Tim Merlier celebrou com os braços no ar esta quarta-feira ao conquistar uma vitória autoritária ao sprint na 1ª etapa da
Volta à Hungria. O belga cumpriu apenas o seu quinto dia de competição da época, mas já soma o terceiro triunfo e vestirá a camisola amarela na 2ª etapa, na quinta-feira.
Num final tenso, marcado por duas quedas,
Merlier usou a experiência para escolher as rodas certas e, com o apoio da equipa, bateu Juan Sebastian Molano por mais de uma bicicleta na meta. Com Bert Van Lerberghe e Alberto Dainese a apoiá-lo no final, foi obrigado a seguir rodas e a esperar pelo momento para arrancar, só saiu da roda de Molano nos últimos 200 metros.
“Perdemo-nos um pouco, mas não entrámos em pânico. Creio que, já dentro do último quilómetro, voltámos a juntar-nos”, disse Merlier após a corrida. “O Alberto [Dainese] fez o seu último esforço e depois o Bert [Van Lerberghe] ainda conseguiu dar um pequeno lançamento. Penso que, a 500 metros, colocou-me numa posição perfeita. Esperei até aos 200 metros e lancei o sprint”.

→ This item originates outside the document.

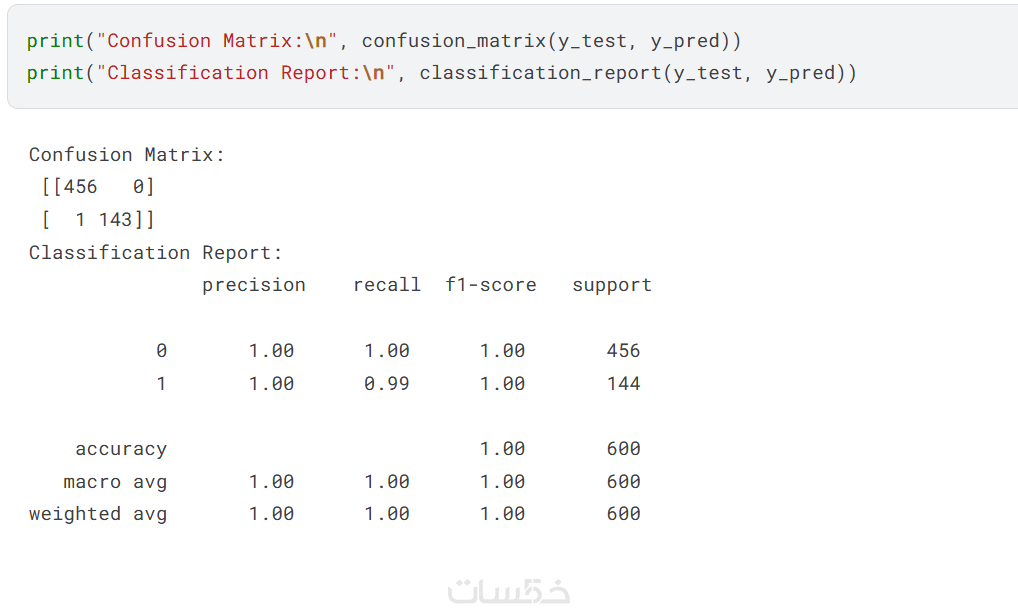Click the support column header
The height and width of the screenshot is (616, 1018).
point(612,285)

Depois de uma primavera condicionada por lesão, Merlier confirmou que a forma está a chegar no momento certo: “As sensações são boas. É apenas a quinta corrida da época e já a terceira vitória, por isso posso estar satisfeito”.
Merlier surpreendido pelas quedas
Uma queda envolvendo mais de vinte corredores durante a formação da fuga levantou sobrancelhas. Apesar de pouco mobiliário urbano e bom piso, o ritmo elevado e a tensão no pelotão provocaram quedas inesperadas e ajudaram a dupla da Lidl-Trek, Mathias Sunekær Norsgaard e Kristian Egholm, a resistir na dianteira até profundo na etapa, segundo o belga de 33 anos.

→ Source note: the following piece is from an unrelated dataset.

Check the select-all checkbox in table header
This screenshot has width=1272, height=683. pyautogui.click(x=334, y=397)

Merlier acrescentou: “Após 20 quilómetros houve uma grande queda, fiquei um pouco surpreendido. As estradas eram realmente boas e praticamente sem mobiliário urbano, por isso fiquei surpreendido”.
“Acho que os corredores estavam um pouco nervosos com a possibilidade de abanicos ou algo do género, não foi de todo culpa da organização. No final, ficámos bastante surpreendidos com os dois que continuaram a lutar”.